Stated goal:
Extend the critique of Matthew Stewart's book on "Nature's God," beginning right after its final sentence.

Extracted text:
There’s a new book on the founding of America that has been receiving a lot of praise lately. It’s another book by atheist philosopher Matthew Stewart which he provocatively entitled Nature’s God: The Heretical Origins of the American Republic. Stewart’s foundational premise is that "'Nature's God' … the presiding deity of the American Revolution is another word for 'Nature.'" To support this claim, Stewart traced the origin of the phrase “Nature’s God” back to a poem written in 1732 by Alexander Pope and argues from thence that this God could not possibly be the God of the Bible but rather a pantheistic god from ancient Greece.
The glaring problem with Stewart’s assertion is that it contradicts statements made by the very same sources that he cites in support of his claim. Perhaps the most notorious example of this is found in Stewart’s treatment of Alexander Pope’s use of the phrase “Nature’s God” in his famous Essay on Man. Stewart quoted the following two lines from Pope’s poem:
Slave to no sect, who takes no private road,
But looks thro' Nature, up to Nature's God;
He then proceeded to ignore the remainder of the stanza as well as historical commentaries on the meaning of this phrase and instead presented his own explanation for these lines. Here is what Stewart wrote about Pope’s reference to Nature’s God:
"True piety," in other words, consists in the scientific study of nature, not in adherence to any private, sectarian faith.
The phrase "Nature's God" also appears in one of the letters that Bollingbroke sent to Pope, composed before the Essay was but published long after. Bolingbroke undoubtedly drew support for the intuition, if not the phrase itself, from his encounters with Shaftesbury and Locke among others. Whatever the actual and unrecoverable chain of direct and personal influences -- and even allowing that they might well have drawn their inspiration directly from those glowing stars and blossoming trees without need of elaborate metaphysical treatises -- those two philosophers and their many allies were simply decorating an idea that emerged in antiquity, was present in the work of Bruno and Vanini among others, and was most perspicuously articulated by Spinoza. To cut a long story short: "Nature's God," the God of Thomas Young and the presiding deity of the American Revolution is another word for "Nature."

Given information:
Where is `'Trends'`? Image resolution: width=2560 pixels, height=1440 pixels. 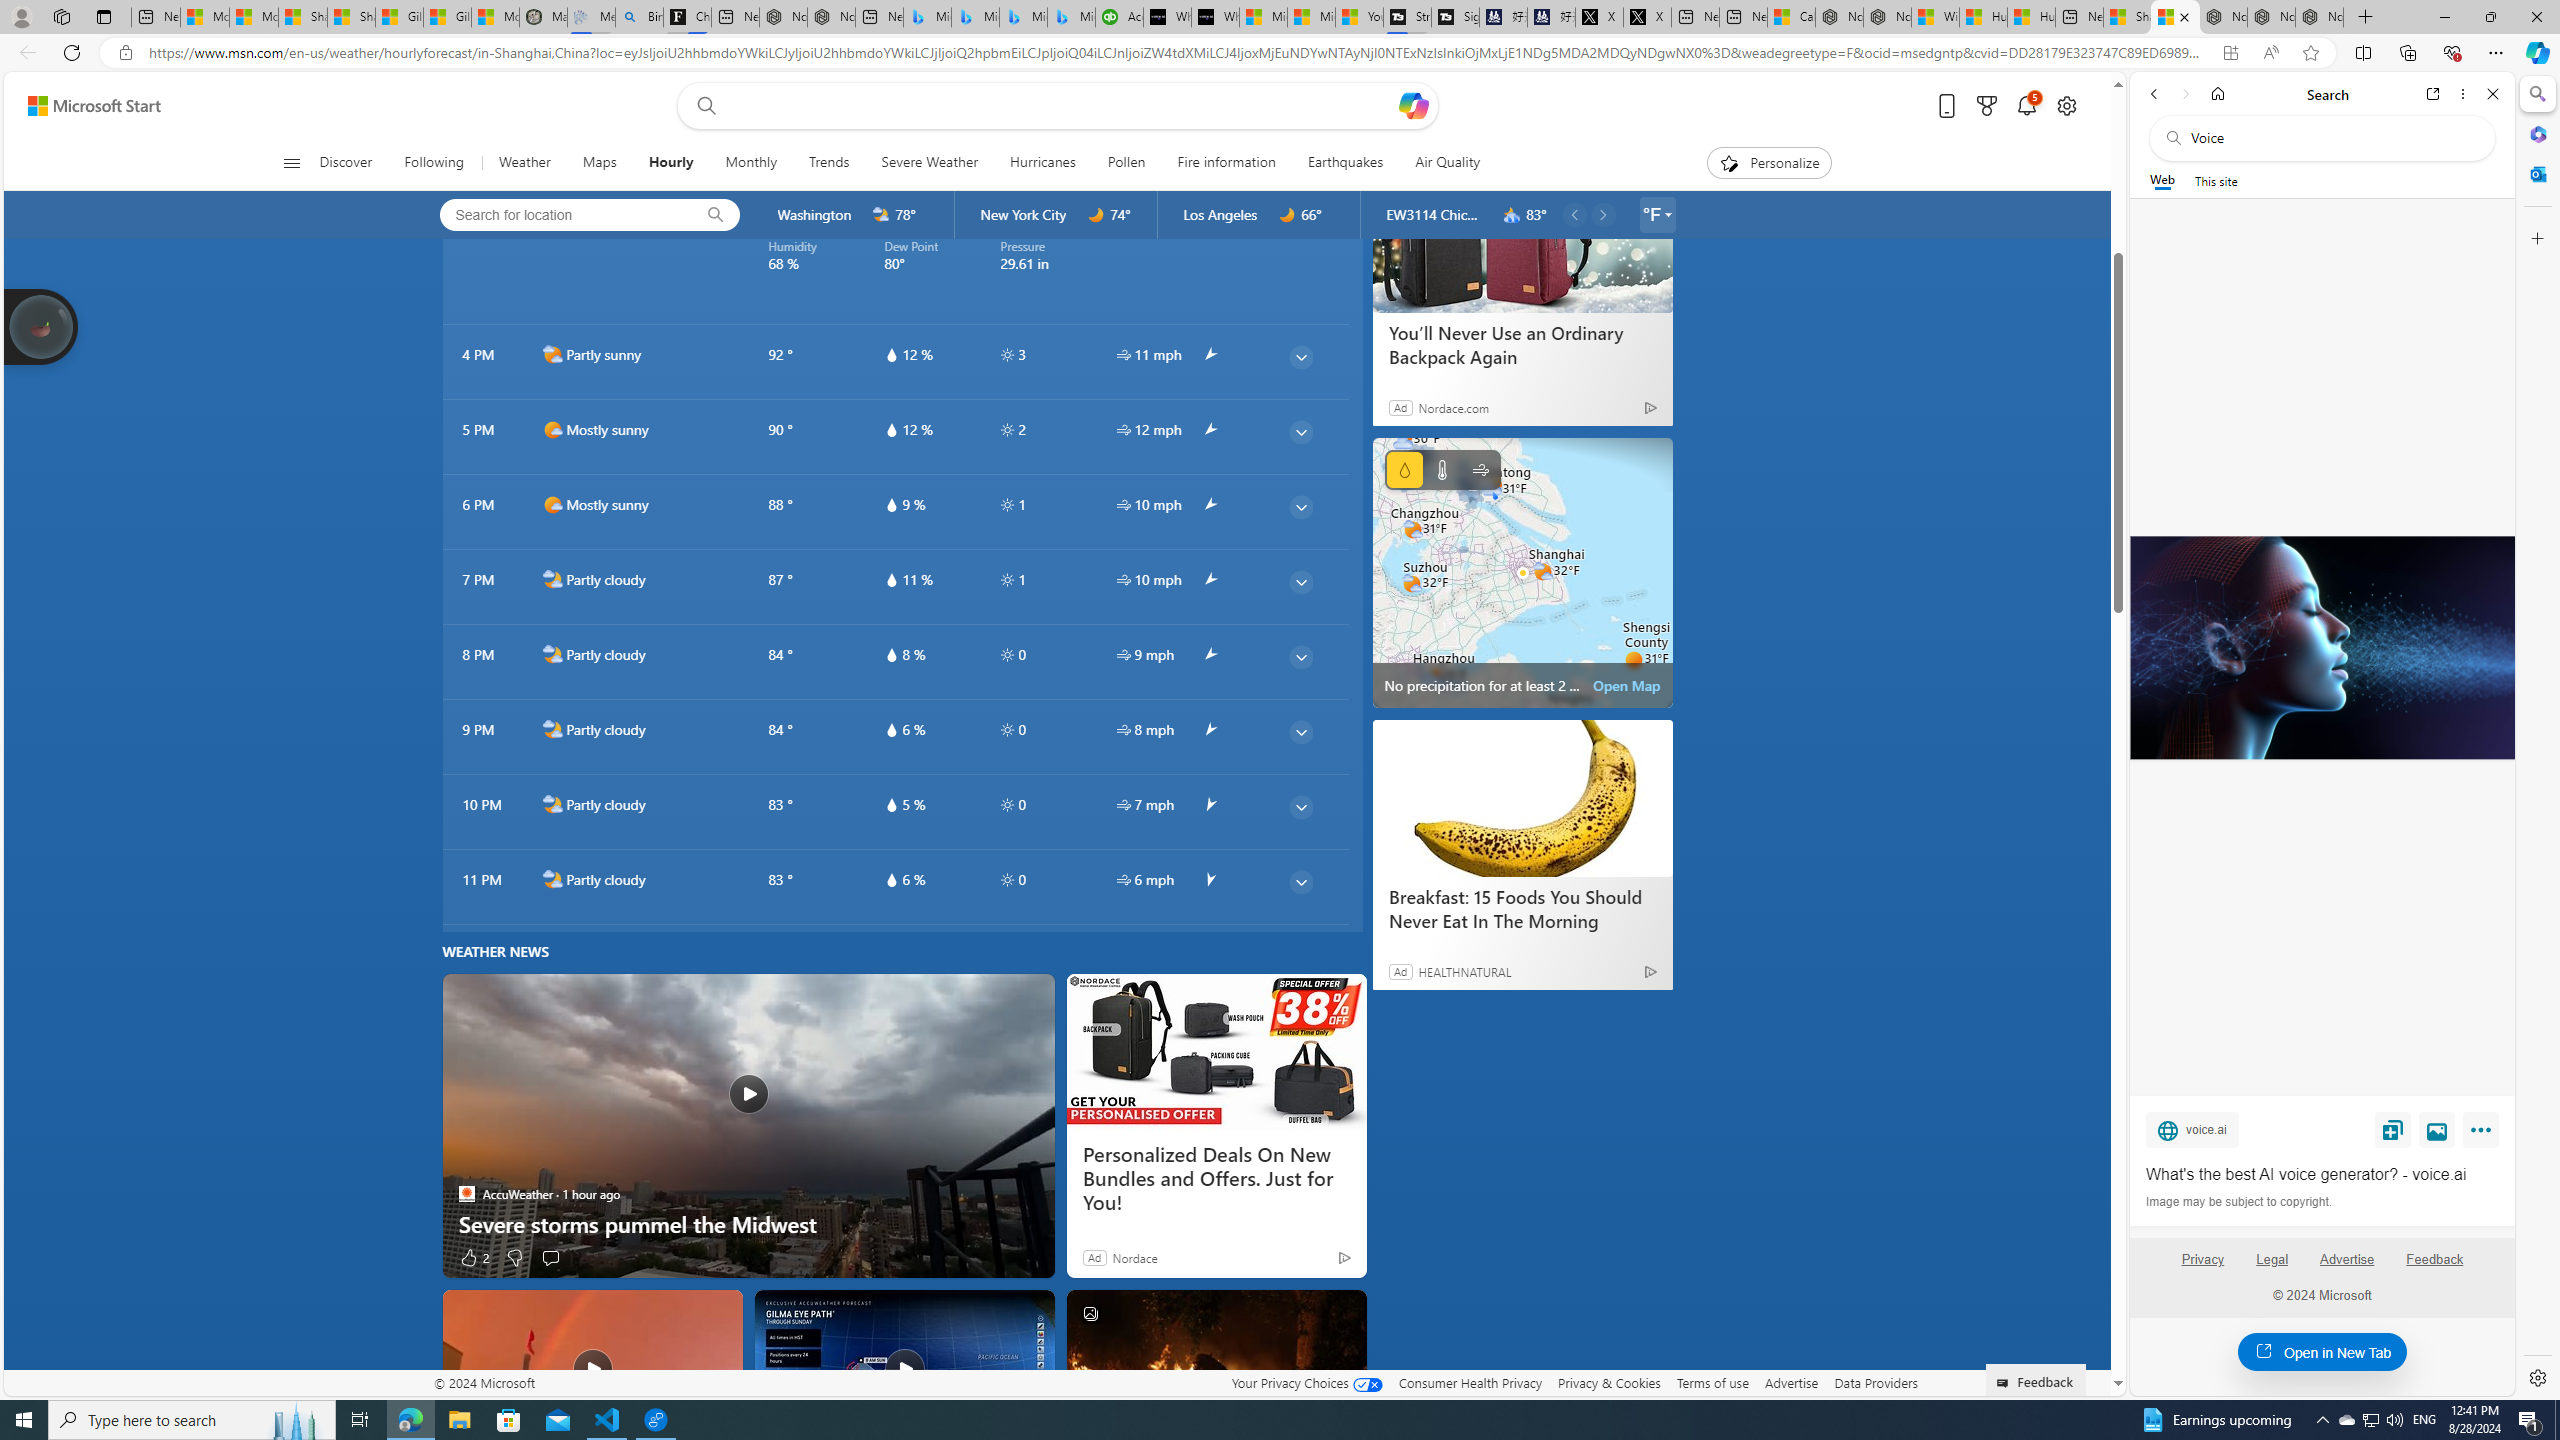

* * *

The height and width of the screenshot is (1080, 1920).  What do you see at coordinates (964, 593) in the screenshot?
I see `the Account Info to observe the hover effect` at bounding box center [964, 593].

Final result:
When we consider the context of these lines from Pope’s Essay, however, an entirely different view of Nature’s God presents itself before us. Here is a more complete quote which allows us to see more of what Pope wrote about this God of Nature:
See the sole bliss Heav'n could on all bestow!
Which who but feels can taste, but think can know:
Yet poor with fortune, and with learning blind,
The bad must miss; the good, untaught, will find;
Slave to no sect, who takes no private road,
But looks thro' Nature, up to Nature's God;
Pursues that Chain which links th' immense design,
Joins heav'n and earth, and moral and divine;
Sees, that no Being any bliss can know,
But touches some above, and some below;
Learns from this union the rising Whole,
The first, last purpose of the human soul;
And knows where Faith, Law, Morals, all began,
All end, in LOVE OF GOD, and LOVE OF MAN. (emphasis in original)
Now, Stewart claimed that the phrase “Nature’s God” is just another way of referring to nature itself and that the religion which equated these two is actually pantheism and not Christianity. He wrote that “pantheism is … the idea that God and Nature are two ways of talking about the same thing.” But notice the two phrases that Pope emphasized in this stanza. This section of the stanza is actually a reference to Matthew 22:37-40:
Jesus said unto him, Thou shalt love the Lord thy God with all thy heart, and with all thy soul, and with all thy mind. This is the first and great commandment. And the second is like unto it, Thou shalt love thy neighbour as thyself. On these two commandments hang all the law and the prophets.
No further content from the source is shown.